Diploma in Nursing Leadership and Care Management - Peri-Operative Patient Care and the Surgical Experience
Peri-Operative patient care and the surgical Experience
Perioperative refers to the total span of surgical intervention. Surgical intervention is a common treatment for injury, disease, or disorder. The surgeon intervenes in the disease process by repairing, removing, or replacing body tissues or organs. Surgery is invasive because an incision is made into the body or a part of the body is removed.
After completing this lesson, you should be able to:
Cite facts related to the surgical experience.
Understand the impact of Surgical Intervention on the Patient.
Cite the various type and classification of Surgery.
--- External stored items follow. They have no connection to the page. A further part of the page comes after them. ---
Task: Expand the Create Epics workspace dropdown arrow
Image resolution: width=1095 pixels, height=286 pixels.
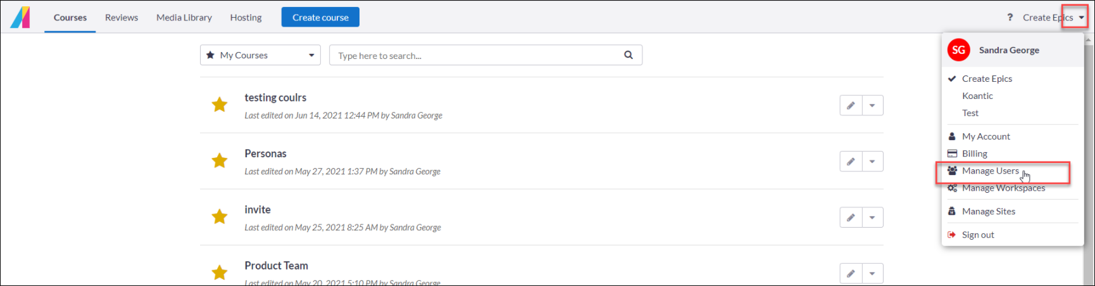Action: click(1081, 18)
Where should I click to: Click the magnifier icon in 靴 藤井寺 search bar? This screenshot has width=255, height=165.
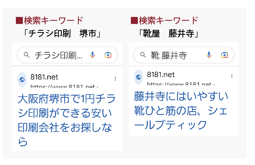pos(143,55)
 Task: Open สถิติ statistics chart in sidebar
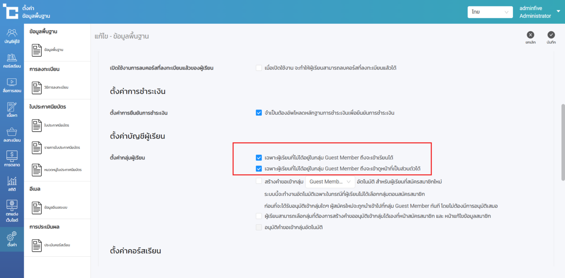click(x=12, y=184)
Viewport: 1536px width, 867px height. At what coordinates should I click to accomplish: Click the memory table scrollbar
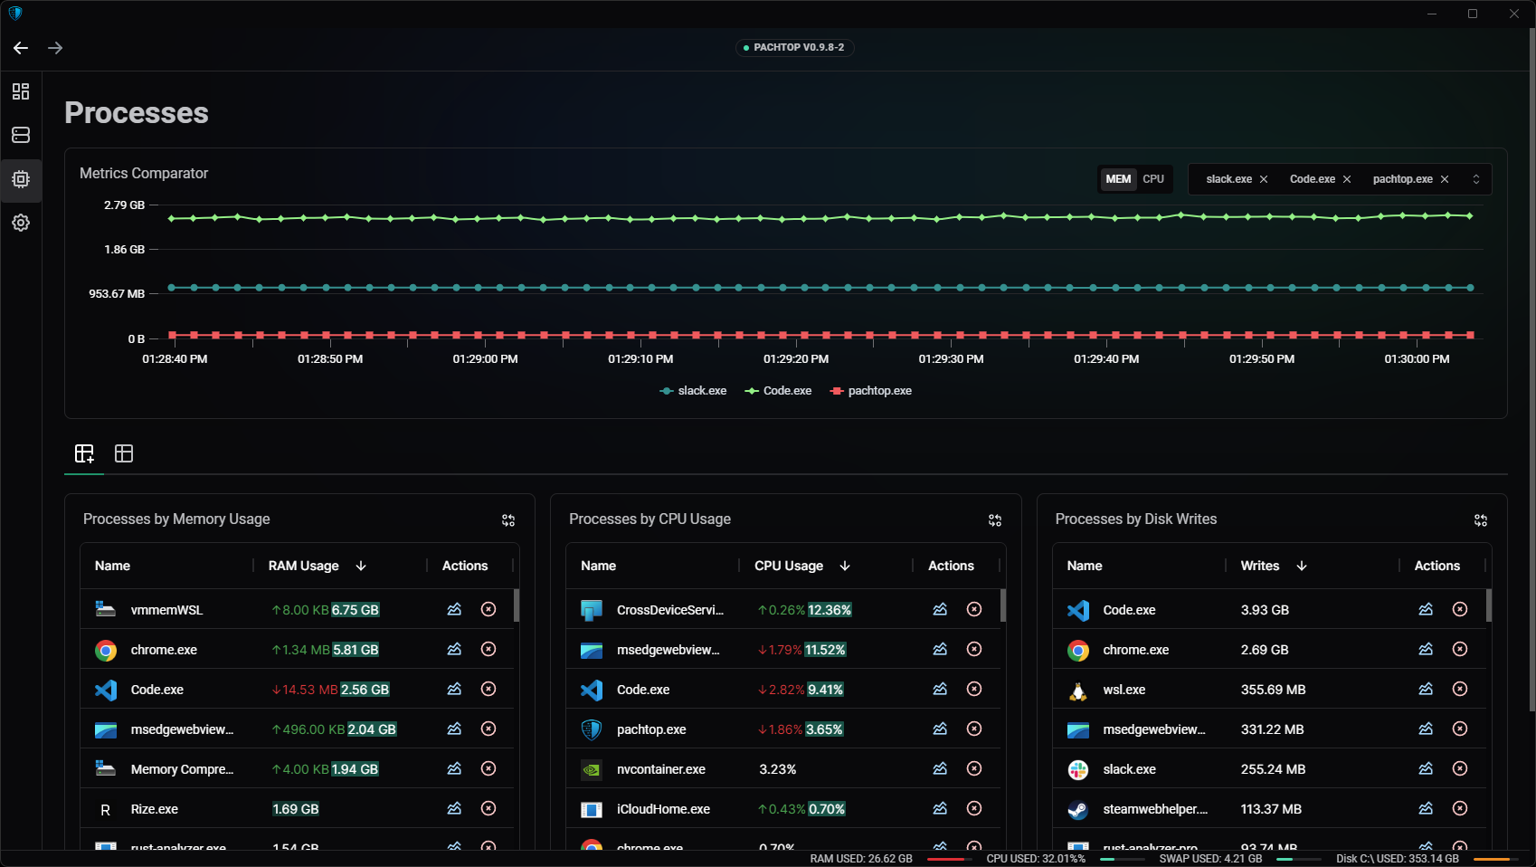(517, 605)
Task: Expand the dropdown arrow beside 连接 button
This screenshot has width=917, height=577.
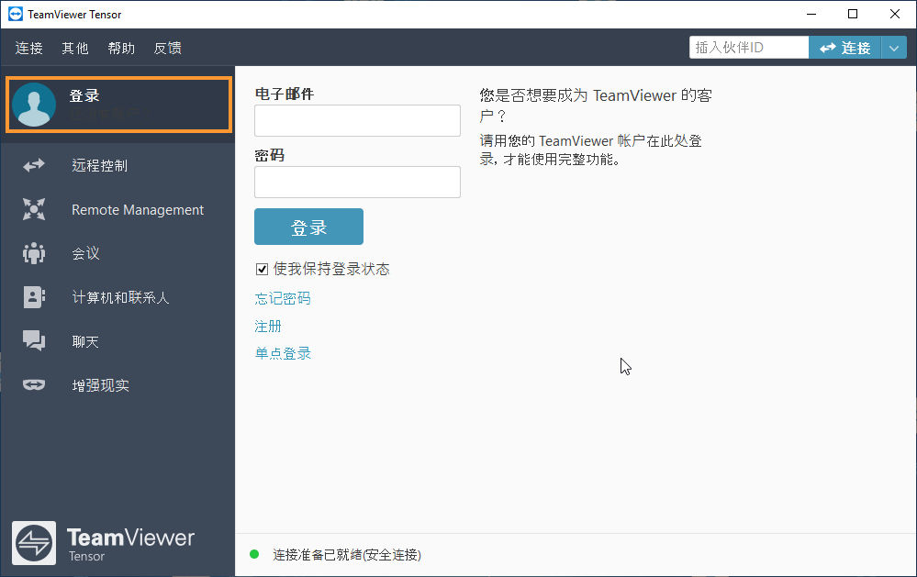Action: 894,48
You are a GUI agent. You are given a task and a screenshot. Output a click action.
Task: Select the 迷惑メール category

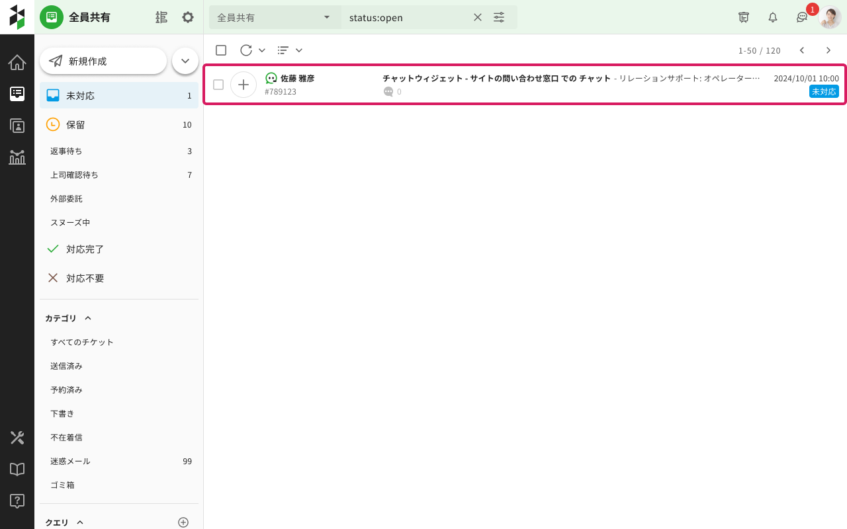(x=70, y=461)
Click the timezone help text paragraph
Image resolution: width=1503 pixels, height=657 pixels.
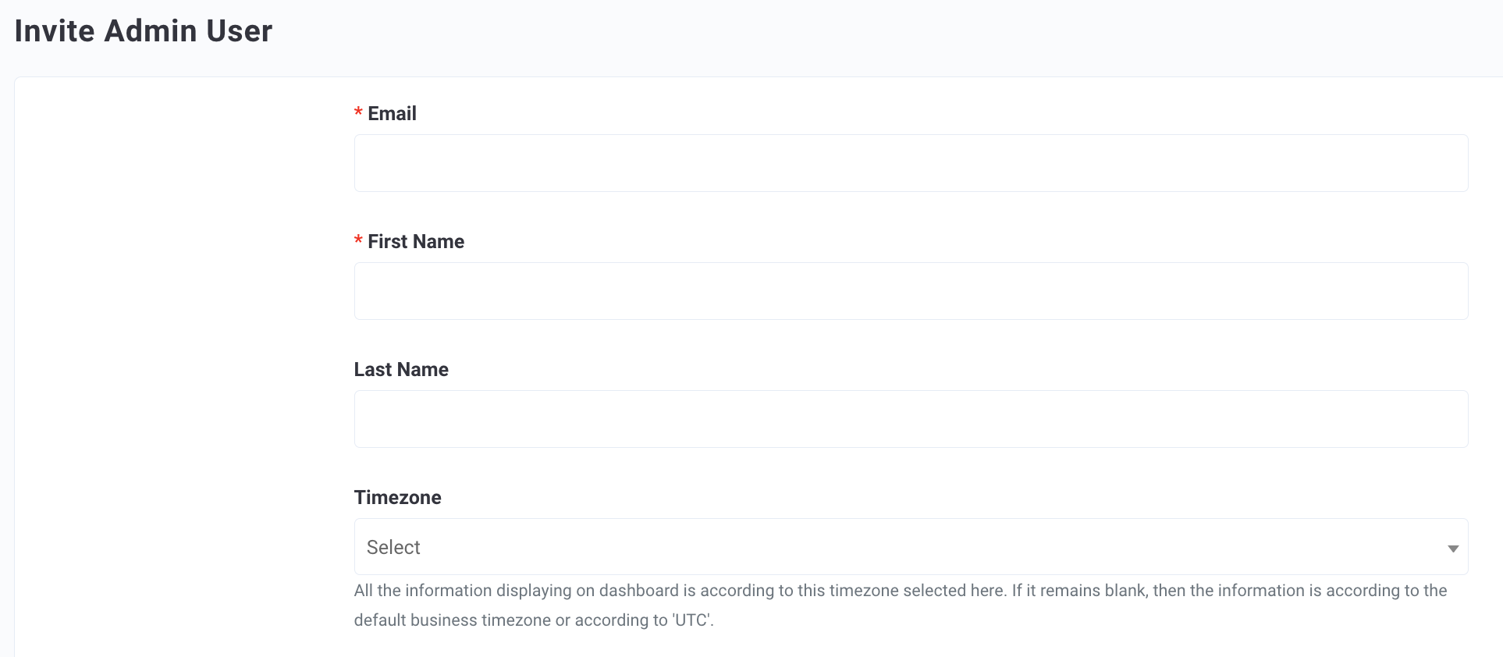(901, 606)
After completing this lesson, you should be able cite facts related to the surgical experience.
THE SURGICAL EXPERIENCE
a. Surgery is classified as major or minor based on the degree of risk for the patient. Surgery may be classified as elective, meaning that it is necessary but scheduled at the convenience of the patient and the health care provider. When surgery must be done immediately to save the patient's life, a body part, or bodily function, it is classified as emergency surgery. Regardless of whether the surgery is major or minor, elective or emergency, it requires both physical and psychosocial adaptation for the patient and his family. It is an important event in a person's life.
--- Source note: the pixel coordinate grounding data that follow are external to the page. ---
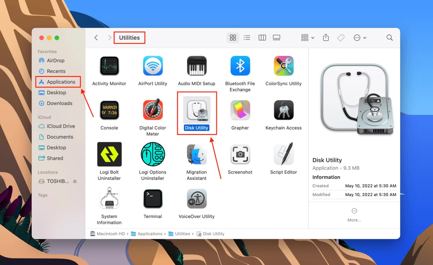Open the Screenshot utility
This screenshot has height=265, width=433.
[x=240, y=154]
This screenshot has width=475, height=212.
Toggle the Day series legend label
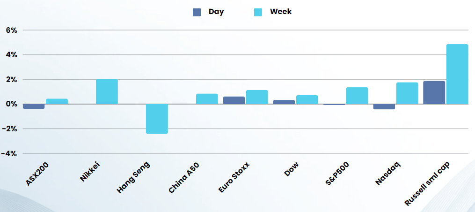216,12
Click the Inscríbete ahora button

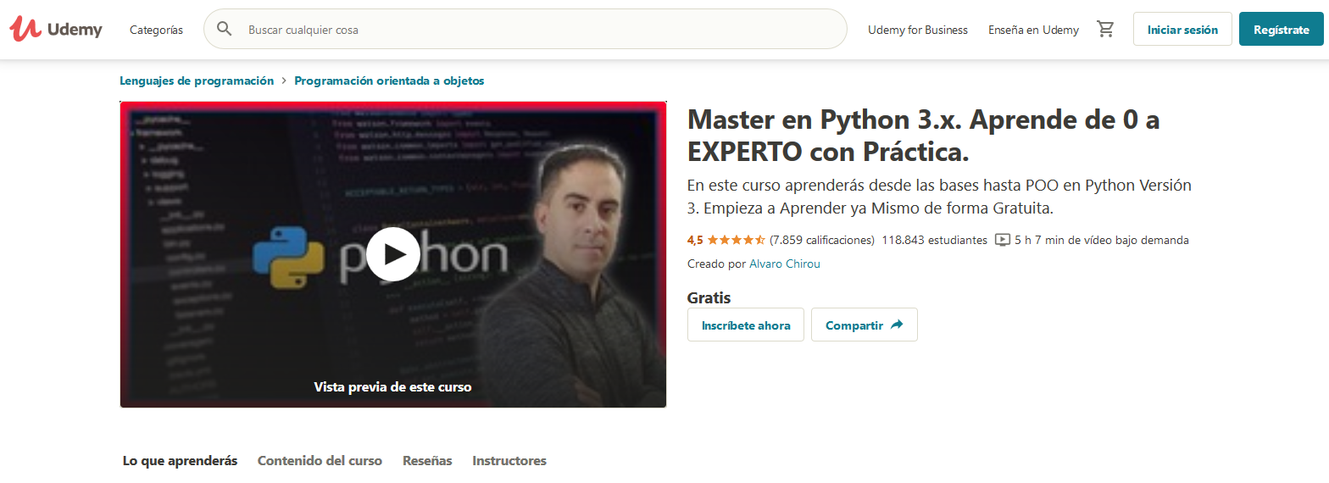pos(746,325)
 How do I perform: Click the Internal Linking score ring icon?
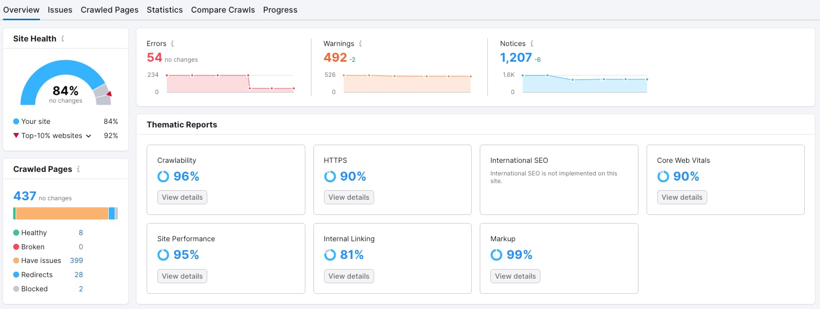point(330,255)
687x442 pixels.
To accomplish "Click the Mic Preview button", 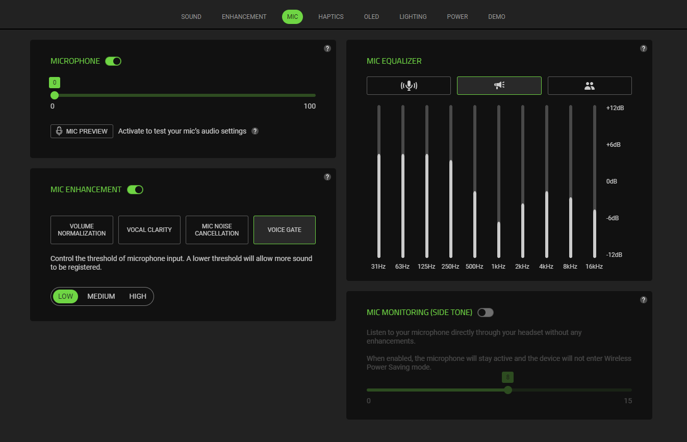I will pos(82,131).
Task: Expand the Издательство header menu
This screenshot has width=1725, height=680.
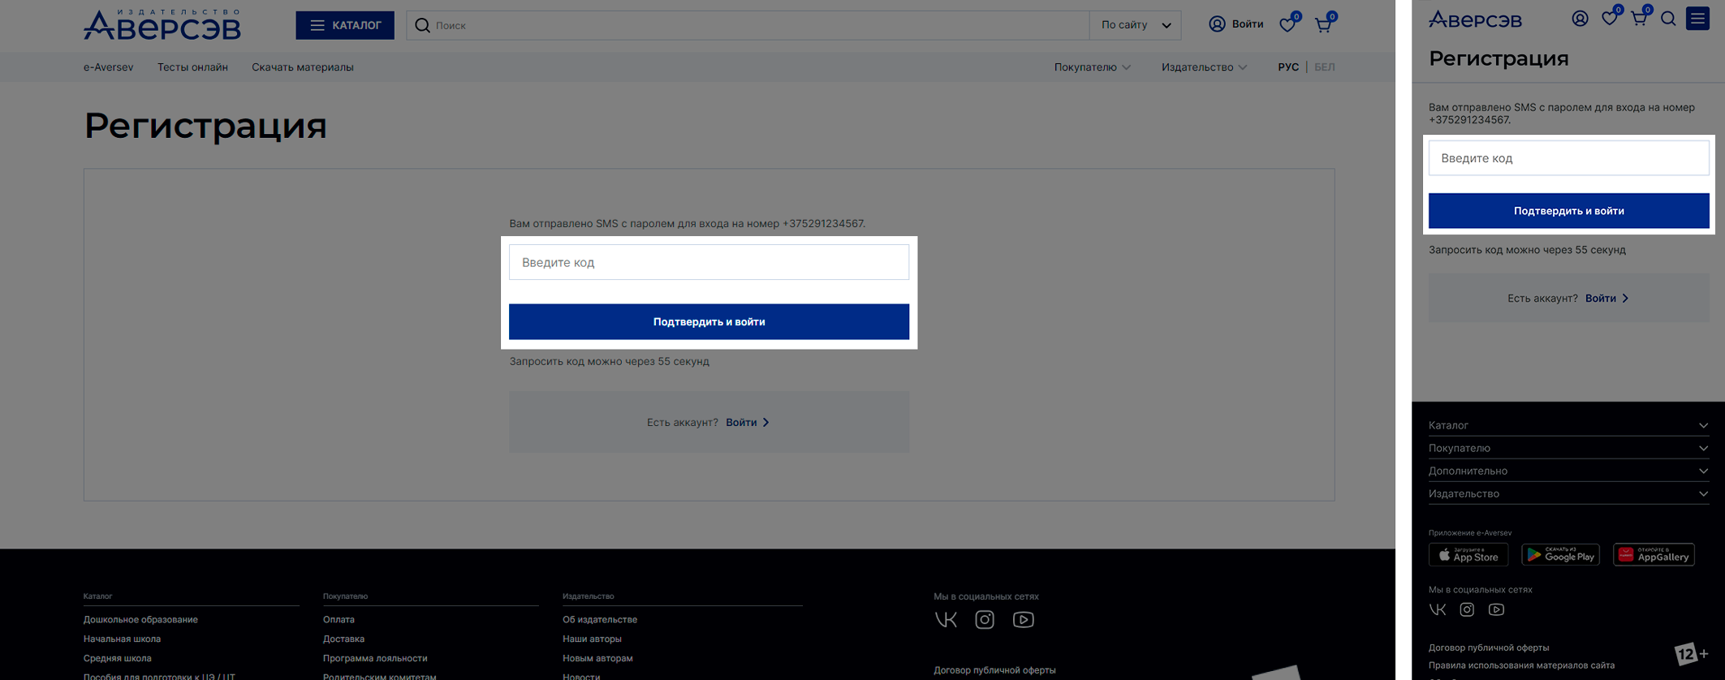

(1) Minor surgery is brief, carries a low risk, and results in few complications. It may be performed in an outpatient clinic, same-day surgery setting, or in the operating suite of a hospital.
(2) Major surgery requires hospitalization, is usually prolonged, carries a higher degree of risk, involves major body organs or life-threatening situations, and has the potential of postoperative complications.
b. Surgery produces physical stress relative to the extent of the surgery and the injury to the tissue involved. Surgical intervention may be for one or more reasons. The following descriptors classify surgical procedures by purpose:
(1) Ablative--removal of a diseased organ or structure (e.g., appendectomy).
(2) Diagnostic--removal and examination of tissue (e.g., biopsy).
(3) Constructive--repair a congenitally malformed organ or tissue. (e.g., harelip; cleft palate repair).
(4) Reconstructive--repair or restoration of an organ or structure (e.g., colostomy; rhinoplasty, cosmetic improvement).
(5) Palliative--relief of pain (for example, rhizotomy--interruption of the nerve root between the ganglion and the spinal cord).
(6) Transplant--transfer an organ or tissue from one body part to another, or from one person to another, to replace a diseased structure, to restore function, or to change appearance (for example, kidney, heart transplant; skin graft).
c. The physical stress of surgery is greatly magnified by the psychological stress. Anxiety and worry use up energy that is needed for healing of tissue during the postoperative period. One or more of the following may cause the patient psychological stress.
(1) Loss of a body part.
(2) Unconsciousness and not knowing or being able to control what is happening.
(4) Fear of death.
(5) Separation from family and friends.
(6) The effects of surgery on his lifestyle at home and at work.
(7) Exposure of his body to strangers.
d. Surgical procedures usually combine several classifications and descriptors. For example, a trauma patient may require major, reconstructive, emergency surgery. Regardless of the risk, any surgery that imposes physical and psychological stress is rarely considered "minor" by the patient.